Os fatores de risco para o desenvolvimento de asma em lactentes têm sido cada vez mais elucidados. Sobre esses fatores, assinale a alternativa CORRETA:

Alternativas

  1. A) Caso um dos pais seja alérgico, estudos genéticos ajudam a caracterizar a susceptibilidade para asma e determinar a gravidade da doença.
  2. B) Infecções virais, como pelo rinovírus, estão associadas a menor risco de asma devido ao desvio da resposta inflamatória para células TH1.
  3. C) Sensibilização a aeroalérgenos é um dos fatores associados à persistência de asma até a idade adulta.
  4. D) Uso de antibióticos no primeiro ano de vida tem relação com menor risco de asma por reduzir a colonização de microbiota das vias aéreas.

Pérola Clínica

Sensibilização precoce a aeroalérgenos → ↑ risco de asma persistente na idade adulta.

Resumo-Chave

A sensibilização a aeroalérgenos na infância é um dos fatores mais robustos associados à persistência da asma até a idade adulta, indicando uma predisposição atópica que se mantém ao longo da vida. Outros fatores como infecções virais e uso de antibióticos têm impactos complexos e muitas vezes opostos ao que se poderia intuir.

Contexto Educacional

A asma em lactentes e crianças pequenas representa um desafio diagnóstico e terapêutico, com a elucidação de seus fatores de risco sendo crucial para estratégias de prevenção e manejo. A compreensão desses fatores é vital para pediatras e alergologistas, pois a asma que se inicia na infância frequentemente persiste na vida adulta. Entre os fatores de risco, a história familiar de atopia (asma, rinite alérgica, dermatite atópica) é um dos mais importantes, indicando uma forte predisposição genética. A sensibilização precoce a aeroalérgenos, como ácaros da poeira, pólen e epitélios de animais, é um preditor robusto da persistência da asma até a idade adulta, refletindo uma resposta imune Th2-mediada. Além disso, infecções virais respiratórias graves no primeiro ano de vida, particularmente por rinovírus e vírus sincicial respiratório (VSR), têm sido associadas a um risco aumentado de sibilância recorrente e desenvolvimento de asma. Outros fatores incluem a exposição à fumaça de tabaco (pré e pós-natal), poluição do ar e alterações na microbiota intestinal (disbiose), que podem ser influenciadas pelo uso de antibióticos no primeiro ano de vida, aumentando o risco de asma. O manejo envolve a identificação e controle desses fatores, além do tratamento farmacológico adequado para controlar os sintomas e prevenir exacerbações.

Perguntas Frequentes

Quais são os principais fatores de risco para o desenvolvimento de asma em lactentes?

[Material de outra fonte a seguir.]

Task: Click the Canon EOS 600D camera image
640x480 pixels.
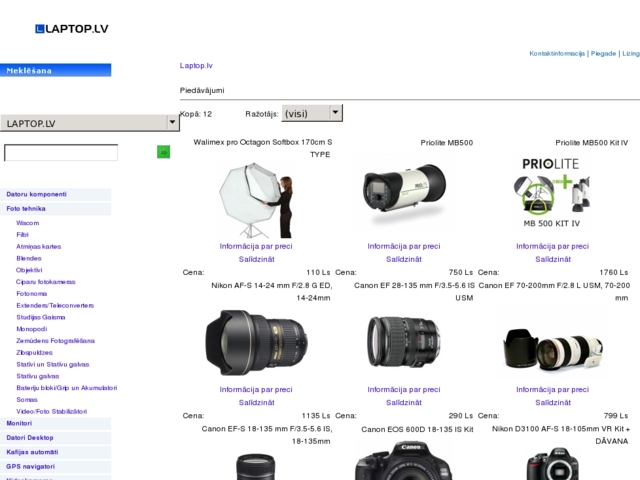Action: (403, 461)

Fatores incluem história familiar de asma/alergia, sensibilização a aeroalérgenos e alimentos, infecções virais respiratórias precoces (especialmente rinovírus), exposição a fumaça de tabaco e alterações na microbiota intestinal.

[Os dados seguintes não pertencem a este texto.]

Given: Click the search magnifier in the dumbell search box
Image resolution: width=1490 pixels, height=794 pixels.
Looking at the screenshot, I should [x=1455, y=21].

Como a sensibilização a aeroalérgenos influencia a asma infantil?

A sensibilização a aeroalérgenos na infância indica uma resposta imune atópica e é um forte preditor da persistência da asma até a idade adulta, pois o sistema imune já está 'programado' para reagir a esses alérgenos.

Qual a relação entre infecções virais e asma em crianças?

Infecções virais respiratórias graves e recorrentes no início da vida, especialmente por rinovírus e VSR, estão associadas a um risco aumentado de sibilância recorrente e desenvolvimento de asma persistente, influenciando a programação imunológica das vias aéreas.